** Task details **
Resume the text on uses of blockchain technology, writing on from its last sentence.

── Document text ──

The technology has expanded rapidly, with numerous uses of blockchain, both benign and malign in appearance. Some actually make a lot of sense to me. For example:

For example, an old friend reached out to talk about his latest venture, This is an intriguing example of a class of uses that I have seen for blockchains that make sense. In this case, it provides an interesting technology for improving the timeshare business. Buying and selling timeshares is difficult for many reasons, several of which can be addressed using a blockchain technology solution. For example, three reasons listed in this online article, 9 Reasons Why Timeshares Are a Bad Investment, can be solved by a solution like my friend’s: it makes ownership more transparent, which can be used to ensure the person selling the timeshare truly owns it; simplifies temporary rental of it, and; encouraging a better resales process. Of course, this does not fix all of the issues, but it is an excellent example of good use.

Another case is one I suggested to add value to a friend’s work on performing “livestock facial recognition.” Such a system could be combined with a blockchain representing ownership of the given animal, providing provenance (the chain of ownership,) ease of transferability, and better tools for preventing theft. Again, this is not something we can do yet, but the technology is far enough along to make sense, and it solves a real problem.

Other uses of blockchain technology are more challenging to evaluate. For example, the Ethereum blockchain technology model is widely used because it provides abilities beyond the basic blockchain idea. A crucial part of that is the idea it can contain a contract. While businesses routinely use contracts today, such agreements are written in natural language formats that can have ambiguity. An Ethereum “smart contract” is written in a language that has a specific definition of its behavior. It enables someone writing a contract to formally validate that the agreement does what is expected. That is surprisingly hard – after all, we have lots of programmers writing many programs, yet we routinely find they struggle to “get them right.”

One specific example of a smart contract that I keep running into is the “non-fungible token.” The term “fungible” might be familiar to you, or perhaps it is slightly vague. Essentially, it captures that something can be replaced with an “equivalent” object. In cooking, many things are fungible: you can substitute margarine for butter, for example. The results aren’t necessarily identical. Some things are not substitutable. For example, a unique cultural or architectural element, such as the Mona Lisa, does not have any substitute. Thus, a “non-fungible token” is a “token” (entry on the blockchain) that represents verifiable ownership of something. This is the opposite of cryptocurrency. Indeed, few of us worry about the specific currency we have – if it is a £20 note, it is likely just as good as any other combination of currency adding up to the same amount. Of course, sometimes specific currency units become valuable for some reason, such as when they are misprinted in a way that makes them unique and interesting.

───
── Data extract ──

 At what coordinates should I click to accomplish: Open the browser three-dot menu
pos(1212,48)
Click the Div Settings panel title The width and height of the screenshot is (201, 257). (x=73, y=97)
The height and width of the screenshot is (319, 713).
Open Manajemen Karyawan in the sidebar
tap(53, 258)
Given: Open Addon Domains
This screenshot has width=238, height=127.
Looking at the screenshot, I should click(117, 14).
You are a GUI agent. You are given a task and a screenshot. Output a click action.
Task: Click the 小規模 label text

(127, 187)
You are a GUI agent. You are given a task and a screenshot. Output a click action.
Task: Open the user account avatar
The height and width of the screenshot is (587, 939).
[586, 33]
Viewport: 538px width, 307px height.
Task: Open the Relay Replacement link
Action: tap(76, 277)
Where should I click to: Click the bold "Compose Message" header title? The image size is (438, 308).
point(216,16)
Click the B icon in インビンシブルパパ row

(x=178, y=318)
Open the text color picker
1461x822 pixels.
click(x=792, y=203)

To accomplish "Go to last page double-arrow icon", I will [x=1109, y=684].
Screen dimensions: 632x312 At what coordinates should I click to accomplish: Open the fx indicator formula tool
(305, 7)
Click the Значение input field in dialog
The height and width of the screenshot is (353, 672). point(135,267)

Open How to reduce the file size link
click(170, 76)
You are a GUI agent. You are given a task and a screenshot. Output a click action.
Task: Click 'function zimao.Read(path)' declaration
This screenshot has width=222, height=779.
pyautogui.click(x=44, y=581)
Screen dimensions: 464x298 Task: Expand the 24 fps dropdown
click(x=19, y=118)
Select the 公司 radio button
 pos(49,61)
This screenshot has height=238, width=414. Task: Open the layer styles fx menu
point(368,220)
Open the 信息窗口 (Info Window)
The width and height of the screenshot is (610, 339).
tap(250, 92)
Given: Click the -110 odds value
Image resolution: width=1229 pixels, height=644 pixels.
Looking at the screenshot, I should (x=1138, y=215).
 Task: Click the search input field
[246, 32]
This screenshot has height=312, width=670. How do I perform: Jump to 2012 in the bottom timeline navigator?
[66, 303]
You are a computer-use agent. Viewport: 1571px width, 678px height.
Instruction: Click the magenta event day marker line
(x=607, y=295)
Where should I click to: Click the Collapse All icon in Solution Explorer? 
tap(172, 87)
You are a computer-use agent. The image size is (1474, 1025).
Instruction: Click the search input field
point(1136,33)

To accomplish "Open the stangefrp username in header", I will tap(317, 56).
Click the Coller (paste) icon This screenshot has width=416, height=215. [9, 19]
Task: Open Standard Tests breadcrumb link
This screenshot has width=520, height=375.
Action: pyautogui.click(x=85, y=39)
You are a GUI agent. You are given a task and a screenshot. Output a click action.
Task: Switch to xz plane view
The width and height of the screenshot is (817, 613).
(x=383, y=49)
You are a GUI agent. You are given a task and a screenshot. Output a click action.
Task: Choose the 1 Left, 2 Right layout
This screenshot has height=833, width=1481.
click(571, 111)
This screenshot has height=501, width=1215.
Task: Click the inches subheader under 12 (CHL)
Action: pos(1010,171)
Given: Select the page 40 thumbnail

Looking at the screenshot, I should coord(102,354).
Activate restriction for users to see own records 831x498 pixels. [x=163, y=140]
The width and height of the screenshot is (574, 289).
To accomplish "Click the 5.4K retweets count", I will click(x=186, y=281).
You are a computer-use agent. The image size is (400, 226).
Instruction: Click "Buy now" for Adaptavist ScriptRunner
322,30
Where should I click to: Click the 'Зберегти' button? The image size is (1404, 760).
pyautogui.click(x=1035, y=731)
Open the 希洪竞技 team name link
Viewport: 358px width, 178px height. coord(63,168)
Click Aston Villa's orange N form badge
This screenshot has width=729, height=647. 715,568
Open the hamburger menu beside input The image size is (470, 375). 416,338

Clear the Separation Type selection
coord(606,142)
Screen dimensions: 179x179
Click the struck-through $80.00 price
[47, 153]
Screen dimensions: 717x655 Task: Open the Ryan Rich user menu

───

** Answer below **
Personally, I have mixed feelings about NFTs. The scheme I suggested earlier with cows and timeshares makes sense. There are blockchain-based land title registries, which I think are a great use of distributed ledger technology. The challenge with the generic term “NFT” is that you need to understand what the NFT represents to determine if it has value. For example, I suggested NFTs that could represent ownership of a real thing, but many of the NFTs being marketed represent a reference to a virtual object. If the object is itself part of the NFT, say a digital image, and the ownership of the image is transferred, it might have value. Then again, that signed first edition of The Shining has value as well, but it does not give you the rights to do anything beyond owning that one copy. In other words, the right to create copies or derivatives need not be what was sold as part of the NFT. Thus, if you buy an NFT, you might find yourself asking if you bought a usable template for making bags of poo, or just a bag of poo itself, or a URL that points to a picture that someone made of a bag of poo that anyone else can use or access. The value of this is something you can leave on your own.

From my perspective, the interesting aspect of all this is trying to break things down and explain the process: what is a blockchain, what is a smart contract, what is a Turing Complete language like Solidity, how do these get used, etc. While potentially complicated, I have found most people can understand the basics. From that basic model, it’s then possible to explore some specific issues, whether it is for crypto-currency, smart contracts, NFTs, or any other uses that people keep finding for blockchain.

I expect that as the interest in NFTs continues to expand, I’ll have more opportunities to put my skills to good use, explaining how these technologies work and applying that to the legal cases that continue to arise around them.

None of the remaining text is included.